The debt-free building contractor said restructuring to focus on building and fit-out work had paid-off last year with a 55% hike in pre-tax profit to £37.5m.
This helped to raise operating margin to 2.8% from 1.9% in 2017 and build up average daily net cash of £100m.
Despite a tightening market, a growing share of work placed by clients saw revenue edged forward 4% to £1.3bn.
Willmott Dixon’s group chief executive Rick Willmott said: “Our approach of the last two years to focus entirely on construction and fit-out is showing strong results with good earnings growth, increased margin, a solid cash position and a robust, sustainable forward order book.
“This at a time when the pipeline of work available to the country’s fifty largest contractors has continued to diminish post the 2016 Brexit referendum; caused by postponement or cancellation of project opportunities.

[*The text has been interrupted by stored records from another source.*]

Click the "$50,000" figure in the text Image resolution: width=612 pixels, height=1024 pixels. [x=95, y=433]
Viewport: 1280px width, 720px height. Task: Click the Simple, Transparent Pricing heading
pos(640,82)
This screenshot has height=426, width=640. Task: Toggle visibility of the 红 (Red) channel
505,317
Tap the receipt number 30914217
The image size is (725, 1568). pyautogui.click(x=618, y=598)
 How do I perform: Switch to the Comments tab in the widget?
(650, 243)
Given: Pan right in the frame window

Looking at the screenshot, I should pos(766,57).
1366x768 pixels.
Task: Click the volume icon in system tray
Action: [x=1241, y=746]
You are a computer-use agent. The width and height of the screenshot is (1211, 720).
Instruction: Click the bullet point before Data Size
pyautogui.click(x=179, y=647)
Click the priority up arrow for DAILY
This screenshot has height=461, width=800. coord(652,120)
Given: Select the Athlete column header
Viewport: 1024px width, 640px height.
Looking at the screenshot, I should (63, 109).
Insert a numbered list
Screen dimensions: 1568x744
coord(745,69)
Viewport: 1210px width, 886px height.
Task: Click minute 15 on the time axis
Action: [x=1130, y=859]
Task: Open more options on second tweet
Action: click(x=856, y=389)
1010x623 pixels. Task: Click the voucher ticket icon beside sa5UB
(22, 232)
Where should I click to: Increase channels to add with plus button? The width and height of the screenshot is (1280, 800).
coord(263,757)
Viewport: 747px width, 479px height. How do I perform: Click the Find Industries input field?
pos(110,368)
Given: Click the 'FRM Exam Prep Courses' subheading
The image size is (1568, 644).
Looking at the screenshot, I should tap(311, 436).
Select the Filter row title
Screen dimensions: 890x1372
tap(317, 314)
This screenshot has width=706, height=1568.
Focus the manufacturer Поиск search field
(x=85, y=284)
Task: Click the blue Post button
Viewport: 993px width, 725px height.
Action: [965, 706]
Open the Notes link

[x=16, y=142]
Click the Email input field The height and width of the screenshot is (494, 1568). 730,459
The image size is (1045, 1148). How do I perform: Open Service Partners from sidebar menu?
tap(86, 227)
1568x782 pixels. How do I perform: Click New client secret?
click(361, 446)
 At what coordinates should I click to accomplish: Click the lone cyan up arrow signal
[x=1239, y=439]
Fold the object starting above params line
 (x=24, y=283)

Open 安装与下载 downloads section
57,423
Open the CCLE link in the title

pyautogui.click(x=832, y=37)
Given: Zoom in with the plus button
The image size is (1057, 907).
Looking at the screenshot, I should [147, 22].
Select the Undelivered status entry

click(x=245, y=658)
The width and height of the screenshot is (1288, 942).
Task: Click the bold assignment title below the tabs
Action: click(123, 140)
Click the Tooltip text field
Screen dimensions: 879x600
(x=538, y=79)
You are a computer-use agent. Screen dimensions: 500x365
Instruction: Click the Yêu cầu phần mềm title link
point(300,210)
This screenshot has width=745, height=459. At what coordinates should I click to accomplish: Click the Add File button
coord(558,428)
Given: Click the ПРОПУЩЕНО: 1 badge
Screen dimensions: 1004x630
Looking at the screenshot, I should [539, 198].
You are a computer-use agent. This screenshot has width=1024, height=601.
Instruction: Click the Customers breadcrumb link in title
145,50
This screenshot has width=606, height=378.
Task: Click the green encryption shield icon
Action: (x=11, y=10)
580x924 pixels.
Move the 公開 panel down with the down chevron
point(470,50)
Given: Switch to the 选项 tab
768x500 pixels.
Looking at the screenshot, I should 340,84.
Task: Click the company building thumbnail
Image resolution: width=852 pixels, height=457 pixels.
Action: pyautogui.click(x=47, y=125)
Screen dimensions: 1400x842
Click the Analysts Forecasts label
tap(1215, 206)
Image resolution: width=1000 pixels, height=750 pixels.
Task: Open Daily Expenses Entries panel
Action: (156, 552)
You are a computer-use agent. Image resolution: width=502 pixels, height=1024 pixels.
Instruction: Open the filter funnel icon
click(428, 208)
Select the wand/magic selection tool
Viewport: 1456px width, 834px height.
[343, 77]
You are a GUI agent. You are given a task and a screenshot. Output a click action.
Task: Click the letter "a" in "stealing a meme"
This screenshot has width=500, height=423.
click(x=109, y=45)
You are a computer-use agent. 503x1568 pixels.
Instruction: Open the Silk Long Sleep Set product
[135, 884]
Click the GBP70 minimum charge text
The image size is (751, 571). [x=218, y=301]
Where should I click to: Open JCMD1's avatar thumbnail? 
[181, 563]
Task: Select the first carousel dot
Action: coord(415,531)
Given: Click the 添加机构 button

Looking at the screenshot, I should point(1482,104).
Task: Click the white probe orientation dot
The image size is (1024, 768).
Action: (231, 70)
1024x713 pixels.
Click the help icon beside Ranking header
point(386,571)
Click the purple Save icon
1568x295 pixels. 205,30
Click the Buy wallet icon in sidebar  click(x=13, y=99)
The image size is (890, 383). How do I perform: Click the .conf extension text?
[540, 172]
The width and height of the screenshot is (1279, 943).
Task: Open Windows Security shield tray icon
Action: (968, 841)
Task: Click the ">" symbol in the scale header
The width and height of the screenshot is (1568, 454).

“Being in a position of strength to weather the consequences of a further material depletion in accessible workload will remain a key priority for Willmott Dixon.”
He said Willmott Dixon’s position on public sector procurement frameworks would be a key driver for its business, opening the door to £25bn of potential workload volume.
Presently 73% of the firm’s order book is framework secured.
Willmott said the group was focused on sustaining a healthy supply chain, with average payment times of 32 days.
He added that the group aimed to better this record which made it the best paying top 20 main contractor.